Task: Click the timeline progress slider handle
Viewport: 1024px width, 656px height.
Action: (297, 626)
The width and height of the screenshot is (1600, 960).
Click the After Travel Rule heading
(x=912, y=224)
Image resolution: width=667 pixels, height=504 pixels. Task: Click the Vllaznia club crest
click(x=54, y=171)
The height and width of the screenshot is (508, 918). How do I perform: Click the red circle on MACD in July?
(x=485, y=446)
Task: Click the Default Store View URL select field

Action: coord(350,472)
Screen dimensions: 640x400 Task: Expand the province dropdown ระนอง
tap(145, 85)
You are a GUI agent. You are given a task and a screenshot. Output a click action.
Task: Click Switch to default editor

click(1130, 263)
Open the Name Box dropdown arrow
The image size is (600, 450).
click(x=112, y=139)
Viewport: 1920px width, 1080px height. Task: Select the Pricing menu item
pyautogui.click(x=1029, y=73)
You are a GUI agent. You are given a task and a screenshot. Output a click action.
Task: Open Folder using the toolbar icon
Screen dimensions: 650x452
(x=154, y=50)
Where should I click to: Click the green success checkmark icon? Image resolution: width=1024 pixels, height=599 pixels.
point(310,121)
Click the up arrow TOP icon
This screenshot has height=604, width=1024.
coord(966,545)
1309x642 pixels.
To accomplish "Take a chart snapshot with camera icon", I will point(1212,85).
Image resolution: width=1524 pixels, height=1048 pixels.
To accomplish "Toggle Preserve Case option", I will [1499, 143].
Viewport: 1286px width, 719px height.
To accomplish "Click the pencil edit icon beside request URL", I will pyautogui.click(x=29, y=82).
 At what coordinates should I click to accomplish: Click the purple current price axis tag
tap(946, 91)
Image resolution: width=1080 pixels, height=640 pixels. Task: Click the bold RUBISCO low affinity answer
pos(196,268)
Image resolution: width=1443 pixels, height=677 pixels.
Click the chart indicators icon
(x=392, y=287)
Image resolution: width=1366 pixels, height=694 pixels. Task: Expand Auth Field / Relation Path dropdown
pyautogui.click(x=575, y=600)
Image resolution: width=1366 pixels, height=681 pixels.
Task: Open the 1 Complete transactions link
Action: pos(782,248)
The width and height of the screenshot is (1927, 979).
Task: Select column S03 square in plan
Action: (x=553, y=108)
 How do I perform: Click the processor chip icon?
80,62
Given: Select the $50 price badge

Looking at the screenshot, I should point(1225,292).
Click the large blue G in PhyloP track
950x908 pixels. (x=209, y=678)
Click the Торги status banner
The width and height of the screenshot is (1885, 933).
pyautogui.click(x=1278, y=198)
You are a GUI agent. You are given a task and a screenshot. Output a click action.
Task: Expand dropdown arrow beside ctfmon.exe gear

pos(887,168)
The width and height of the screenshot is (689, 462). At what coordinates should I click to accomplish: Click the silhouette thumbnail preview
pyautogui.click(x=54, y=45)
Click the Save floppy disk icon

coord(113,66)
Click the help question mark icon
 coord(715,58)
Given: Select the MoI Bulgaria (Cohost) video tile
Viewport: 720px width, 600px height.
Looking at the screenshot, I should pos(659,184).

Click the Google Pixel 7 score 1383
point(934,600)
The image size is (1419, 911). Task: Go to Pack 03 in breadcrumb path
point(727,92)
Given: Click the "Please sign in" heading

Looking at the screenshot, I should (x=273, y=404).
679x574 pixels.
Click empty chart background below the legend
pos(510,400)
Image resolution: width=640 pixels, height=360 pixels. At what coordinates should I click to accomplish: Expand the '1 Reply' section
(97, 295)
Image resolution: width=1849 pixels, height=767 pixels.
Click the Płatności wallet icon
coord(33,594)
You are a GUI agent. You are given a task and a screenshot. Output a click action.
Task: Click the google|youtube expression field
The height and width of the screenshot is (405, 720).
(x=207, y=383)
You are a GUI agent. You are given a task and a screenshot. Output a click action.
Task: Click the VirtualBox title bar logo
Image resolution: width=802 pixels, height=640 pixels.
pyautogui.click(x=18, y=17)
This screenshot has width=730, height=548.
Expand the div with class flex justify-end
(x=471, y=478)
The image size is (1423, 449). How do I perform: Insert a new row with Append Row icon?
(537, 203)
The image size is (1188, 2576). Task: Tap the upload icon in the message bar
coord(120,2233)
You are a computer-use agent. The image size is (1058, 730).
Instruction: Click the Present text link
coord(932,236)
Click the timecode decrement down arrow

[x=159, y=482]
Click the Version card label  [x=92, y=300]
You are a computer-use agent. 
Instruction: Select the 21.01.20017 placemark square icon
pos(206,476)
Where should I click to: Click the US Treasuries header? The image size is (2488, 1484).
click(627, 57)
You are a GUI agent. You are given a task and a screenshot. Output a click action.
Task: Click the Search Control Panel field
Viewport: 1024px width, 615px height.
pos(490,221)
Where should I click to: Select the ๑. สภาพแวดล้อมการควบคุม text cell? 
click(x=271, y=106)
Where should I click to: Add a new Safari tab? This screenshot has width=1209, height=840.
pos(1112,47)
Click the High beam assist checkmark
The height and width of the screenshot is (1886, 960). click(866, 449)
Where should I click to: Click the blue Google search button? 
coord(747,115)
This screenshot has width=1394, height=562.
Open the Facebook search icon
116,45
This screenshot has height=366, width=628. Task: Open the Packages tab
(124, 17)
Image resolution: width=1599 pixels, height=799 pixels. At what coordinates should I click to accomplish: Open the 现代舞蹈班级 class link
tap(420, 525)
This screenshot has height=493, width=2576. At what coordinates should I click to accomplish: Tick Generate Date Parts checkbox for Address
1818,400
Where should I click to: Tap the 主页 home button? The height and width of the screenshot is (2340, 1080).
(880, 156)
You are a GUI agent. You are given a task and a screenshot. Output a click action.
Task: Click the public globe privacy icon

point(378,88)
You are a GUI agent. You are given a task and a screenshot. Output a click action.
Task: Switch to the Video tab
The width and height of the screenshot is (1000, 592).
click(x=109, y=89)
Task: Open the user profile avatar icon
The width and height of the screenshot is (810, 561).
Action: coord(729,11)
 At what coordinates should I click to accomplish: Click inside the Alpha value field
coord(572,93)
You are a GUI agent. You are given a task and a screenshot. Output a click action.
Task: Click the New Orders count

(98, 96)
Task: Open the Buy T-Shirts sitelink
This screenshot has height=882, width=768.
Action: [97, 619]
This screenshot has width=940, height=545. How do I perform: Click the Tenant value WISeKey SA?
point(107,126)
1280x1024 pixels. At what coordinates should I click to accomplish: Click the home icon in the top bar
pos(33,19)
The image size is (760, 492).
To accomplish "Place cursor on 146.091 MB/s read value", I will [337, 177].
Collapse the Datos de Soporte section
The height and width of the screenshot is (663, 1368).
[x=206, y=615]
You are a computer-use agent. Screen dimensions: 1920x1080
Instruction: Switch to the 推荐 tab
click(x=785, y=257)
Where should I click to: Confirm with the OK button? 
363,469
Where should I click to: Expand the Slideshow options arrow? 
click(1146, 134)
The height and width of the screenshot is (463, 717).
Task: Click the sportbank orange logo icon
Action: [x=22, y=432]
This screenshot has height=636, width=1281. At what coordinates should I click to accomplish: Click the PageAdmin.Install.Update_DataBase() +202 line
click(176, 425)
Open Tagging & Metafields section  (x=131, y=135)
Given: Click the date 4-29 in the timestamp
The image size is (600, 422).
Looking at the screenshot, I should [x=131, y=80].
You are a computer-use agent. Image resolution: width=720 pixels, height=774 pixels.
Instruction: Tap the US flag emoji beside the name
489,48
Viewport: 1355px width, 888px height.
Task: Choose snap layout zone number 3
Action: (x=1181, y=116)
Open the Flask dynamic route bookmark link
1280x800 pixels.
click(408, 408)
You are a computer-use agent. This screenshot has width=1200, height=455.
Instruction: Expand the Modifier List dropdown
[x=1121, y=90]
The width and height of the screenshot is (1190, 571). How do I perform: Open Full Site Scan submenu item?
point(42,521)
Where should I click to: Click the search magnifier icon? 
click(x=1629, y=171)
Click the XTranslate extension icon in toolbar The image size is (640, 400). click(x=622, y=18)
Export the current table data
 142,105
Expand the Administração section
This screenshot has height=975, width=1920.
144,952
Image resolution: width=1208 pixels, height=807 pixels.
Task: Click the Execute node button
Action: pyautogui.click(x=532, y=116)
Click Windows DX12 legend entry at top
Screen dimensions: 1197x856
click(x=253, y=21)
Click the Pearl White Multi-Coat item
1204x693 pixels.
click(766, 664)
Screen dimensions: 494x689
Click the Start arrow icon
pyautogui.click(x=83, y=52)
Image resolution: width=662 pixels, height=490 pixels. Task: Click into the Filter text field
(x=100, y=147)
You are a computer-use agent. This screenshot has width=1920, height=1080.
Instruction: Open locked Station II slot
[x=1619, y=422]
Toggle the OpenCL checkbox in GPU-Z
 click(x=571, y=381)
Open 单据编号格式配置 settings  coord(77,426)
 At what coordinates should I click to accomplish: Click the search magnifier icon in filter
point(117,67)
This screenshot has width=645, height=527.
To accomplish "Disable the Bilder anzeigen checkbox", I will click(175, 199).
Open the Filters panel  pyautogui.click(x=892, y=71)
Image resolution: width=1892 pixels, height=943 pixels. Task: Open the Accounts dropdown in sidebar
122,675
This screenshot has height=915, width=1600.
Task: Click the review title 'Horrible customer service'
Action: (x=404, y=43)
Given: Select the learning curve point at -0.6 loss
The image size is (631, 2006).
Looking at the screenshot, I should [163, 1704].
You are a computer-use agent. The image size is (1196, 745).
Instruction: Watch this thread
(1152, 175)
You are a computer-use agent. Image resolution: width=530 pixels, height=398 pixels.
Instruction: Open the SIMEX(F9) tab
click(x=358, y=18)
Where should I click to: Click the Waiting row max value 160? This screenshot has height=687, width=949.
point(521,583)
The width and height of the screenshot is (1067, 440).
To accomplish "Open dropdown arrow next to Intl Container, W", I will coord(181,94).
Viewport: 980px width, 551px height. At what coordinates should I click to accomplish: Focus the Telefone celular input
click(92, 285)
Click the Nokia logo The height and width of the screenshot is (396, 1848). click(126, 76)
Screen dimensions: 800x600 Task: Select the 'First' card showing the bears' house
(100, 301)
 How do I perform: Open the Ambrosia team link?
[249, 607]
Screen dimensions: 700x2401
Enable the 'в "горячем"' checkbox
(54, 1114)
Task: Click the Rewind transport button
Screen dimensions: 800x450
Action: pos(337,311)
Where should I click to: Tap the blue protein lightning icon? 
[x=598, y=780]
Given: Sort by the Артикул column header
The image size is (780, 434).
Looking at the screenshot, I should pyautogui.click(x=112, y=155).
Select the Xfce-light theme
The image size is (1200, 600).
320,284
-*-
Your answer should be the lines above from the one containing "Open 单据编号格式配置 settings" through the one containing "Given: Select the learning", copied exactly and with both ends kept.

Open 单据编号格式配置 settings  coord(77,426)
 At what coordinates should I click to accomplish: Click the search magnifier icon in filter
point(117,67)
This screenshot has width=645, height=527.
To accomplish "Disable the Bilder anzeigen checkbox", I will click(175, 199).
Open the Filters panel  pyautogui.click(x=892, y=71)
Image resolution: width=1892 pixels, height=943 pixels. Task: Open the Accounts dropdown in sidebar
122,675
This screenshot has height=915, width=1600.
Task: Click the review title 'Horrible customer service'
Action: (x=404, y=43)
Given: Select the learning curve point at -0.6 loss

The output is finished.